The outgoing administration of President Donald Trump, who pulled Washington out of the Paris accord, wasn’t represented at the online gathering. But in a written statement sent shortly before it began, Biden made clear that his administration was waiting on the sidelines to join again and noted that Washington was key to negotiating the 2015 agreement, which has since been ratified by almost all countries around the world.

“The United States will rejoin the Paris Agreement on day one of my presidency,” he said. “I’ll immediately start working with my counterparts around the world to do all that we possibly can, including by convening the leaders of major economies for a climate summit within my first 100 days in office.”
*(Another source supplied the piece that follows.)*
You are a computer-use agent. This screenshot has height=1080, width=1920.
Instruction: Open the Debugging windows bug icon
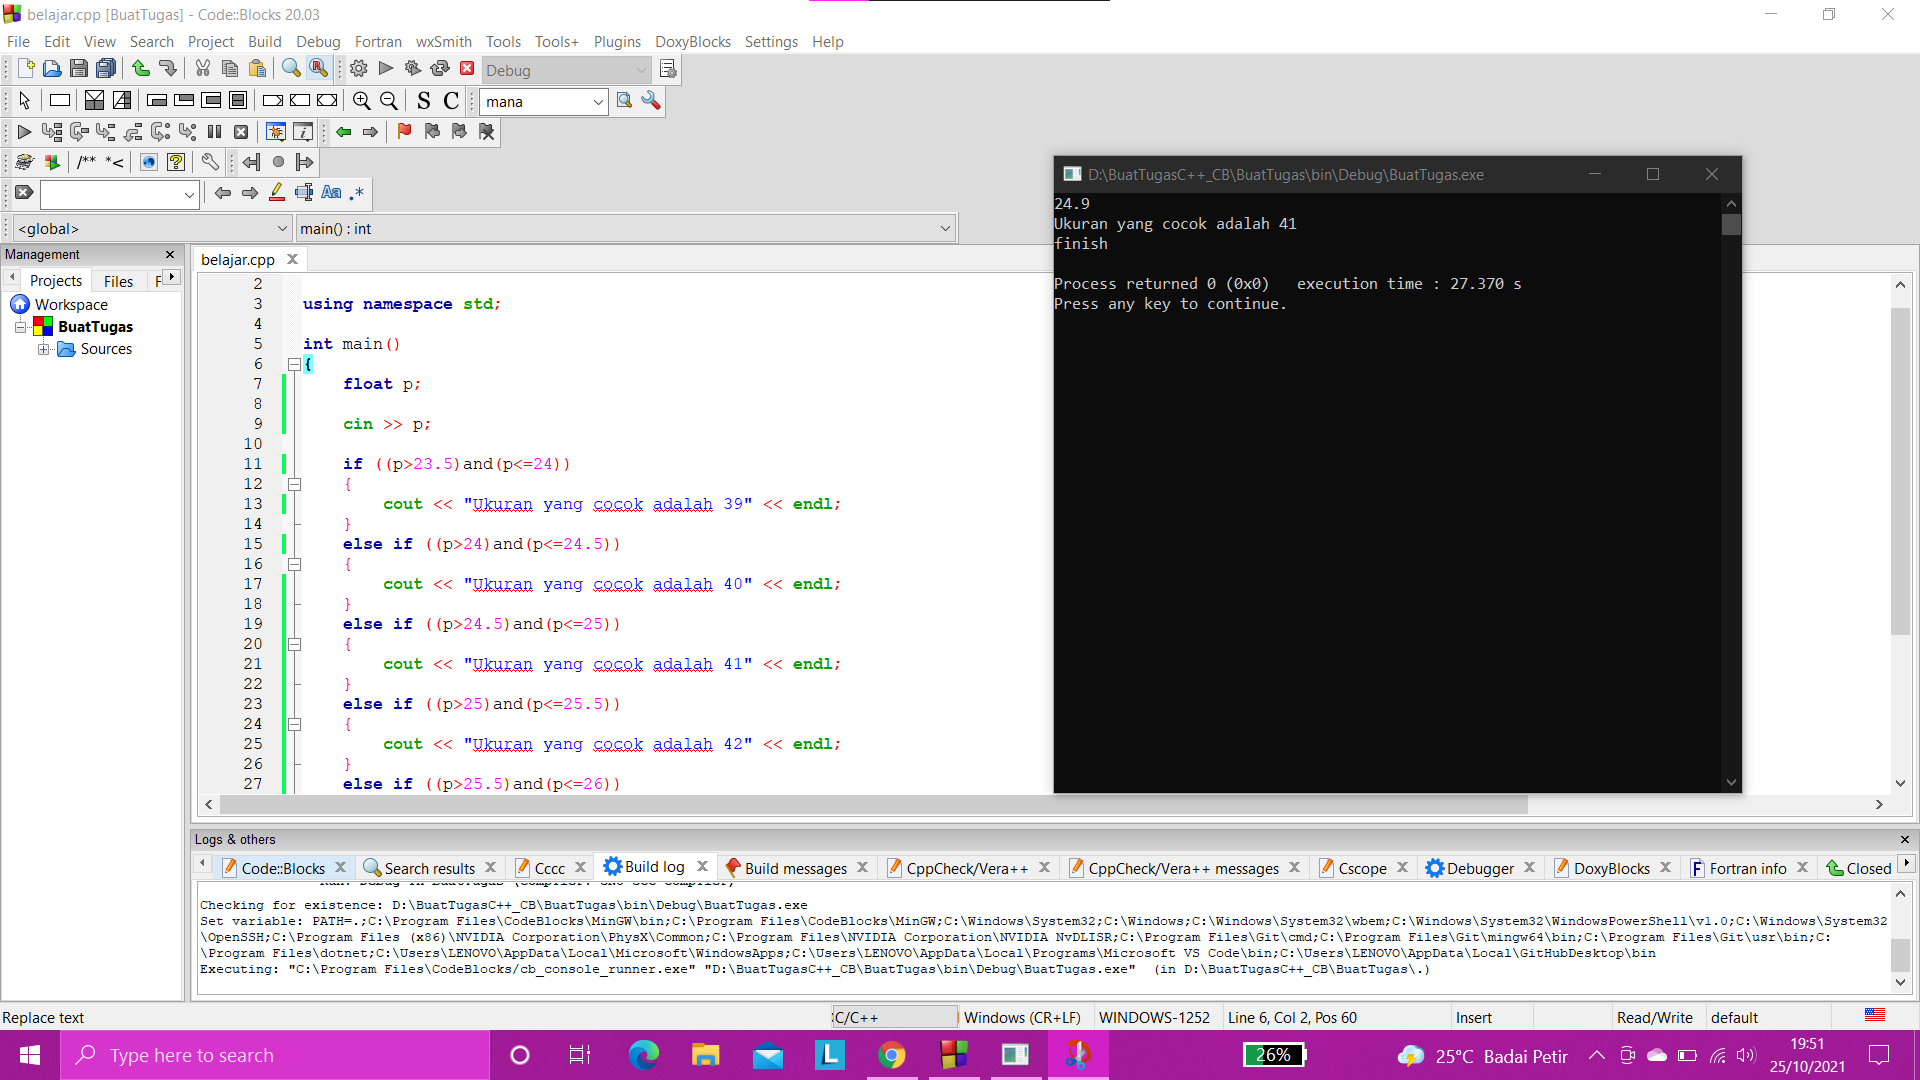(x=276, y=132)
Biden also reiterated his campaign pledge that his administration will set a target of cutting US emissions to net zero by “no later than 2050,” and added that: “We’ll do all of this knowing that we have before us an enormous economic opportunity to create jobs and prosperity at home and export clean American-made products around the world.”

The Paris agreement aims to cap global warming at well under 2 C, ideally no more than 1.5 C, by the end of the century. Meeting the temperature target will require a phasing-out of fossil fuels and better protection for the world’s carbon-soaking forests, wetlands and oceans.

António Guterres, the UN secretary general, told the summit that: “It is a very important signal. We look forward to a very active US leadership in climate action from now on as US leadership is absolutely essential. The US is the largest economy in the world, it’s absolutely essential for our goals to be reached.”

While members of the Trump administration shunned the Climate Ambition Summit, the US was still represented by Michigan Governor Gretchen Whitmer, Governor Charlie Baker of Massachusetts and US business leaders, such as Apple chief executive Tim Cook.

Also absent from the event were major economies such as Australia, Brazil, Indonesia, Mexico, Russia and Saudi Arabia. Most have offered no significant improvements on their existing emissions targets in recent months.

Environmental campaigners singled out Brazil’s recent announcement that it will stick to its target of cutting emissions by 43 percent over the next decade compared with 2005 levels and aim for net zero by 2060 — later than most other countries.

By contrast, an agreement by European Union members to beef up the continent’s 2030 targets from 40 percent to at least 55 percent compared with 1990 levels was broadly welcomed – though Bellona said that goal’s inclusion of carbon sinks was misleading.

China gave some details to its plan to cause emissions to peak before the end of this decade but stopped short of agreeing to curb its planned expansion of coal-fired power.

The UK pledged to stop funding fossil fuel development overseas. The Maldives, an Indian Ocean nation of low-lying islands that are vulnerable to rising seas, announced that it will aim to achieve net zero by 2030, one of the most ambitious goals worldwide. Bhutan and Suriname claim to have already achieved that goal.

The 189 countries that are party to the Paris agreement are required to submit their updated targets to the United Nations by the end of the year. This would normally have occurred at the annual U.N. climate summit, but the event was postponed for a year because of the pandemic.

The gathering is now scheduled to take place in Glasgow, Scotland in November 2021, and will be the first major climate event that high level officials from the US will have attended since 2016.